§ **TASK OBJECTIVE**
Using the data below, copy out all lines with the word "magnifier".

§ **SUPPLIED DATA**
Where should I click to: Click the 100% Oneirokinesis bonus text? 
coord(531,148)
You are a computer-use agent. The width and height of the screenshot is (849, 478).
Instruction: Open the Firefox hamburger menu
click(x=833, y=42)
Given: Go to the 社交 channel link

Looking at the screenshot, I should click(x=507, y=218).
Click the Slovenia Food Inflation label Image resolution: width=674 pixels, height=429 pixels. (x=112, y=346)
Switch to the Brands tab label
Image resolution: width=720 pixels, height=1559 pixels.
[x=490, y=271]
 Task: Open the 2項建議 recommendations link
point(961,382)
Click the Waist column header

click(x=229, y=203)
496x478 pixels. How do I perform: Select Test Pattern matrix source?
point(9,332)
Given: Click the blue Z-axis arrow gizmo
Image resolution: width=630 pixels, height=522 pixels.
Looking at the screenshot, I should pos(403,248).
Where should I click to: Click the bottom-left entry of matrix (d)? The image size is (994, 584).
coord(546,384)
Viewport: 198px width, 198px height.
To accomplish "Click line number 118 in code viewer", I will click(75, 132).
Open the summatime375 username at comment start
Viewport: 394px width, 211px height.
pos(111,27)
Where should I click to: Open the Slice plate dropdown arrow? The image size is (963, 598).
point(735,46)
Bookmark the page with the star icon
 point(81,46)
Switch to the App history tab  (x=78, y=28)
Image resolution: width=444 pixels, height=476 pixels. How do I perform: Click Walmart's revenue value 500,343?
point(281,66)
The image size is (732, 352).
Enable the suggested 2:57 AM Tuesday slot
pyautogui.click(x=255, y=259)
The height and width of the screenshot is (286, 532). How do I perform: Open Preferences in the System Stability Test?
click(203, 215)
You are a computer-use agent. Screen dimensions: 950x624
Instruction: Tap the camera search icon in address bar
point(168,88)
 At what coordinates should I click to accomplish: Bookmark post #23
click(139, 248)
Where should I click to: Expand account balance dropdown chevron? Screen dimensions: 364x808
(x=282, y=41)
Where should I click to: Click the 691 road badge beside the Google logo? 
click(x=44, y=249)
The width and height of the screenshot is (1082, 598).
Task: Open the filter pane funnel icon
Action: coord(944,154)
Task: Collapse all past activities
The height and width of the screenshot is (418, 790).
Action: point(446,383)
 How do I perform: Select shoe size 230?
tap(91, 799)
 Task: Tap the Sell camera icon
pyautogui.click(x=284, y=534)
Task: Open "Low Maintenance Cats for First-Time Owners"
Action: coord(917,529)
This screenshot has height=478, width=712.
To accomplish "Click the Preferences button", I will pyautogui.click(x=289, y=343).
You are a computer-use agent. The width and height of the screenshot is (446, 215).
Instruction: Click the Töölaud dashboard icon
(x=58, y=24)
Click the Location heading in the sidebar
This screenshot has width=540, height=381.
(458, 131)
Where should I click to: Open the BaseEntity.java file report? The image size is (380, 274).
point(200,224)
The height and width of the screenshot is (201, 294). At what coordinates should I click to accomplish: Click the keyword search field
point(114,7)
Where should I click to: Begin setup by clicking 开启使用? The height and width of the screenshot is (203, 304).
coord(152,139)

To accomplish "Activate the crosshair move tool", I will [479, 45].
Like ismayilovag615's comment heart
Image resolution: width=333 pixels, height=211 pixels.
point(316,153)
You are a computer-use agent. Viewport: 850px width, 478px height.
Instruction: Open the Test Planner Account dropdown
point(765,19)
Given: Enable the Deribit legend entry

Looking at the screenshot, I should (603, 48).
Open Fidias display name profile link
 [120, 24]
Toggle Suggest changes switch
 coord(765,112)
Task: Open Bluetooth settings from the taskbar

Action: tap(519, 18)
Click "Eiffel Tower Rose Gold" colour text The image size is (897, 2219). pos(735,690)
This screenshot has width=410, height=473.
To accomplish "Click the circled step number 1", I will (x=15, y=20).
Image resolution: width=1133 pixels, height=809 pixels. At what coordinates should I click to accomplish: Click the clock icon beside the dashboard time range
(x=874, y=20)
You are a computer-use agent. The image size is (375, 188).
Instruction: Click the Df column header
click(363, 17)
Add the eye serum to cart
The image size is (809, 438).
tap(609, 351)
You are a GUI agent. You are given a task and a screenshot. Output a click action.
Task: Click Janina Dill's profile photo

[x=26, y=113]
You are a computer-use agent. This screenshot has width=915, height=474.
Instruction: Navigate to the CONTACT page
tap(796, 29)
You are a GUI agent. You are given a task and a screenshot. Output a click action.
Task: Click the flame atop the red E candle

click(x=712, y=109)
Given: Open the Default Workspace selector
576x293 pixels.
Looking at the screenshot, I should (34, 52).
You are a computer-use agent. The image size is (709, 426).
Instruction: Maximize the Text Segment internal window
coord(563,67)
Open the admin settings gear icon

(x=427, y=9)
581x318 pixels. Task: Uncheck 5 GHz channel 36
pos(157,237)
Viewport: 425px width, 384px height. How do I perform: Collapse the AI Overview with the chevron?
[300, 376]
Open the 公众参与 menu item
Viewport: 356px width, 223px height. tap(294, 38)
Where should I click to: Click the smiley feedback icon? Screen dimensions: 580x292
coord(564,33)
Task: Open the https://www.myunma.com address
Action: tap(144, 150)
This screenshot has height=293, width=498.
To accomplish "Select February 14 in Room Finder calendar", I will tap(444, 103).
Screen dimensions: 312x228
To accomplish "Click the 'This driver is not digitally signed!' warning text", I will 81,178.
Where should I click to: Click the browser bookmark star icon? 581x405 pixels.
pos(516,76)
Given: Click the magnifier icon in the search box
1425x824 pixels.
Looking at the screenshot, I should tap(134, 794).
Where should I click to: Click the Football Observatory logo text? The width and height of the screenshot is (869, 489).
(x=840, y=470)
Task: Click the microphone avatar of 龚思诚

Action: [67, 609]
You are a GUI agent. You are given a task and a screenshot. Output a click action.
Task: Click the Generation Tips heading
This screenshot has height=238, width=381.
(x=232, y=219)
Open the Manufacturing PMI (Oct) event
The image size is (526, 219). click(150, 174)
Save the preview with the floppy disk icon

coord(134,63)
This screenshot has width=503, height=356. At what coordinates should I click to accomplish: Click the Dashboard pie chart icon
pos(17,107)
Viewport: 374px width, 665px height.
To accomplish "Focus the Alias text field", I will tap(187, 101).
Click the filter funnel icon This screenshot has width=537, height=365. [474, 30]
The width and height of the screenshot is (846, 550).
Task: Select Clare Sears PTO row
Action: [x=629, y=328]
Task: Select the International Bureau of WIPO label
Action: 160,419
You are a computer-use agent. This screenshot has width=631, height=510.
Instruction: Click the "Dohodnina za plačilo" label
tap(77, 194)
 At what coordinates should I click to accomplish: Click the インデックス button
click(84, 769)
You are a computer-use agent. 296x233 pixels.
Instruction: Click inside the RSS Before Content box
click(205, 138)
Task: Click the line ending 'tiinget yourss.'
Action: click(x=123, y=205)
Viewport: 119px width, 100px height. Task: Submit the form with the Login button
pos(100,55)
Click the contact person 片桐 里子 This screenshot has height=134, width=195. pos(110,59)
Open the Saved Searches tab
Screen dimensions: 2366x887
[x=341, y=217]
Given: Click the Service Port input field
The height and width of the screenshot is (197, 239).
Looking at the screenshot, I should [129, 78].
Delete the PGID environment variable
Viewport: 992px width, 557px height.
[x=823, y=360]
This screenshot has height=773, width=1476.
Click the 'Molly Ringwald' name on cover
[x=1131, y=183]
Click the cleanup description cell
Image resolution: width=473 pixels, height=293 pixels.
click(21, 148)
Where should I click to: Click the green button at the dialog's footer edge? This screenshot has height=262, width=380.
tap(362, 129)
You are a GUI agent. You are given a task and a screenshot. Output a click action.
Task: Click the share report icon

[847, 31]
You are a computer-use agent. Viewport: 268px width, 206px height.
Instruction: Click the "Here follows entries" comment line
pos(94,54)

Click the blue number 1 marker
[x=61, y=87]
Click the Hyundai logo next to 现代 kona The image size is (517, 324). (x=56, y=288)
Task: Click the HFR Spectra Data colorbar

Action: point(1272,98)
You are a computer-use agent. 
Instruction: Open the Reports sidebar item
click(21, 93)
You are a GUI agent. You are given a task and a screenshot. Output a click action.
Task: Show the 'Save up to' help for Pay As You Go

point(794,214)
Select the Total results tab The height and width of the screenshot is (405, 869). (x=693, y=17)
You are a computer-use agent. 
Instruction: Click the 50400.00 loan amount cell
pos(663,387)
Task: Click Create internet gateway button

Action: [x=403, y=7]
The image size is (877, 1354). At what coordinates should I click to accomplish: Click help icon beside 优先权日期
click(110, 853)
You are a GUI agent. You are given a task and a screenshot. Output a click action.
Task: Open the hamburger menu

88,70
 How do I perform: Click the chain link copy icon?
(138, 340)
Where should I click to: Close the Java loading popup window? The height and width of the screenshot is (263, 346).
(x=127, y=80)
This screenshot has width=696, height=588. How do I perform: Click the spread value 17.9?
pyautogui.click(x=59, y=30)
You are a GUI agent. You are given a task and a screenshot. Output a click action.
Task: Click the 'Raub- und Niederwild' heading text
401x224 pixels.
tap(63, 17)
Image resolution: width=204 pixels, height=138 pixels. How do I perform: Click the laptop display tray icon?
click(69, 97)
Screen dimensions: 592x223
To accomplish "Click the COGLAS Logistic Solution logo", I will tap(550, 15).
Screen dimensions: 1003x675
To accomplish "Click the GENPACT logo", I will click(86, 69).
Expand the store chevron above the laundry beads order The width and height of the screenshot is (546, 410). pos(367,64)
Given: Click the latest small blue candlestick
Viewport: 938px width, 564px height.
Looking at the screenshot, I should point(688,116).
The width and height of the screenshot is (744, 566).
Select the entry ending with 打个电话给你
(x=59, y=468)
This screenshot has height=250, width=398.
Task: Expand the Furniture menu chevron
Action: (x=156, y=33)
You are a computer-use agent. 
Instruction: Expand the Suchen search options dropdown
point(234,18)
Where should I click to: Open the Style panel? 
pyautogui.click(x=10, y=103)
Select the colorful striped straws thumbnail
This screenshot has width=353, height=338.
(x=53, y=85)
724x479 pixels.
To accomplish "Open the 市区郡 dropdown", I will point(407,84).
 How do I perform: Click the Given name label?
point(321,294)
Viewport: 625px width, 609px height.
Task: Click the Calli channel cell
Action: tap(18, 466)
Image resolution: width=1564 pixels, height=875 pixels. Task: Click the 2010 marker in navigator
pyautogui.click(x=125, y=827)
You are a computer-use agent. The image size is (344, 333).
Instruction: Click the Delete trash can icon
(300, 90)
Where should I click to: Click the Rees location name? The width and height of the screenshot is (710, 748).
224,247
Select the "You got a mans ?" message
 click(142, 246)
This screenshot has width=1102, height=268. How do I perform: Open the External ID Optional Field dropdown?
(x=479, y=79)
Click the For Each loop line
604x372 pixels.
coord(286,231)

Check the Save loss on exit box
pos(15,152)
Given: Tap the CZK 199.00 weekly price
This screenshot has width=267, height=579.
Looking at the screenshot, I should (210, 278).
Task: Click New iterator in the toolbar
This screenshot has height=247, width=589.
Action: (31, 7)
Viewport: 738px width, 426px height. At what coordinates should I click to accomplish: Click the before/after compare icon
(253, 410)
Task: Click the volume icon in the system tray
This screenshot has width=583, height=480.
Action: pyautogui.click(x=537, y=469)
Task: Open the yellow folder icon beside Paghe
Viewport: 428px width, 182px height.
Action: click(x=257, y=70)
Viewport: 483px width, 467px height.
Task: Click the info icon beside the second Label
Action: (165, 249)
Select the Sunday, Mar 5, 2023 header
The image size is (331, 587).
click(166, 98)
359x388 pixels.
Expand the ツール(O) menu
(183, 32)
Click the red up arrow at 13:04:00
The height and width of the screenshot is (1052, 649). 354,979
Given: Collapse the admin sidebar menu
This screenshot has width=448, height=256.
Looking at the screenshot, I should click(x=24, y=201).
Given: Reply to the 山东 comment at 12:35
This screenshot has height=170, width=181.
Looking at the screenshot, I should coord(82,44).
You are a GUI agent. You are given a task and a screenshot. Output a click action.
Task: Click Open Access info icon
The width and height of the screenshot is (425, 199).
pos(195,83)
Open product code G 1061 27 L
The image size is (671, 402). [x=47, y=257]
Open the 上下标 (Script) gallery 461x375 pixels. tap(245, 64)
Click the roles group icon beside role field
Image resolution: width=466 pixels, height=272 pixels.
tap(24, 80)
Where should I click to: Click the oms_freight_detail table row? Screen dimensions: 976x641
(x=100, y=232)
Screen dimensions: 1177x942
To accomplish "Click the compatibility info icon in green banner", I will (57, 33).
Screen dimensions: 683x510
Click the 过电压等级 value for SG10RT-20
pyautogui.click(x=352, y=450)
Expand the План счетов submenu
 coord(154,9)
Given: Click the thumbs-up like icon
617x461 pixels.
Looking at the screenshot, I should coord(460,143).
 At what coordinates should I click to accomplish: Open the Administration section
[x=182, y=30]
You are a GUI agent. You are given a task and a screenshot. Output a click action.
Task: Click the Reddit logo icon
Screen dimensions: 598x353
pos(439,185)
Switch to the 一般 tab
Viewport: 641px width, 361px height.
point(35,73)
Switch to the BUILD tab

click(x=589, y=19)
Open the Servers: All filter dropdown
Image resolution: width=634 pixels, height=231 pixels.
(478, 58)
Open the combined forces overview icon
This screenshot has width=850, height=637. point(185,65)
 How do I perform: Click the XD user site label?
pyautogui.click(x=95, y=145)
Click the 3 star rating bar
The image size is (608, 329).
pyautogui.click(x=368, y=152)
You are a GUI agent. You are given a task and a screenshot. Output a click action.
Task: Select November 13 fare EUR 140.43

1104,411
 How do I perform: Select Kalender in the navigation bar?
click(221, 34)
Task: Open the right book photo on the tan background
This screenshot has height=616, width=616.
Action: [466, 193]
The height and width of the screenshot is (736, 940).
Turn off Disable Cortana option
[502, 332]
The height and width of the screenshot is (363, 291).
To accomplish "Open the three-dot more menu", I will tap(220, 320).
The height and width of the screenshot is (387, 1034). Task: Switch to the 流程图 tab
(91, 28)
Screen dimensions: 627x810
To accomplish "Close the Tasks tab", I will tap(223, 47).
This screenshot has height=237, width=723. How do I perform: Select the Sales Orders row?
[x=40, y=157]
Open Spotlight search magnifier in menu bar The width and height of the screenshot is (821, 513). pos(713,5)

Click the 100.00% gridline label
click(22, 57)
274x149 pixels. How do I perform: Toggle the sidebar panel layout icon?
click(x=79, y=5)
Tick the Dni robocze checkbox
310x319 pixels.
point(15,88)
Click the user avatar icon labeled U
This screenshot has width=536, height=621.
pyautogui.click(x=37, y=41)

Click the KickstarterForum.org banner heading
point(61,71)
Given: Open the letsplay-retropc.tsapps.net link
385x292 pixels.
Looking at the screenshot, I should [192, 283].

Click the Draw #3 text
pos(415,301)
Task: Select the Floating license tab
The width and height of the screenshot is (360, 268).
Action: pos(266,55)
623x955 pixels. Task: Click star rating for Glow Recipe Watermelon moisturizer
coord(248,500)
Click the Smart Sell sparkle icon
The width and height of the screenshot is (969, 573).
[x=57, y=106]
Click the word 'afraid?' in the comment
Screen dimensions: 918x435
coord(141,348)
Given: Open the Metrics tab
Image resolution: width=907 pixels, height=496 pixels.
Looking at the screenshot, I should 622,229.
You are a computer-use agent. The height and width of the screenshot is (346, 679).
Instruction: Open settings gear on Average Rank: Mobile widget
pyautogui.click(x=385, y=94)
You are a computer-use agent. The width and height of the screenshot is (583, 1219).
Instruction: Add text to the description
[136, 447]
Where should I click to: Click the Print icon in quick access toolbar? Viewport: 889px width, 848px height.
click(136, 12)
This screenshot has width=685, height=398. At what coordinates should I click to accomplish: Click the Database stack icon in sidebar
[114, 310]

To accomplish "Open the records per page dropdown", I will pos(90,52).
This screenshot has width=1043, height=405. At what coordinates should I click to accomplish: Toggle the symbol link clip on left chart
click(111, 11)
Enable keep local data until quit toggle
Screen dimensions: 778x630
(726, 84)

§ **RESPONSE AREA**
Given: Click the magnifier icon in the search box
Open Spotlight search magnifier in menu bar The width and height of the screenshot is (821, 513). pos(713,5)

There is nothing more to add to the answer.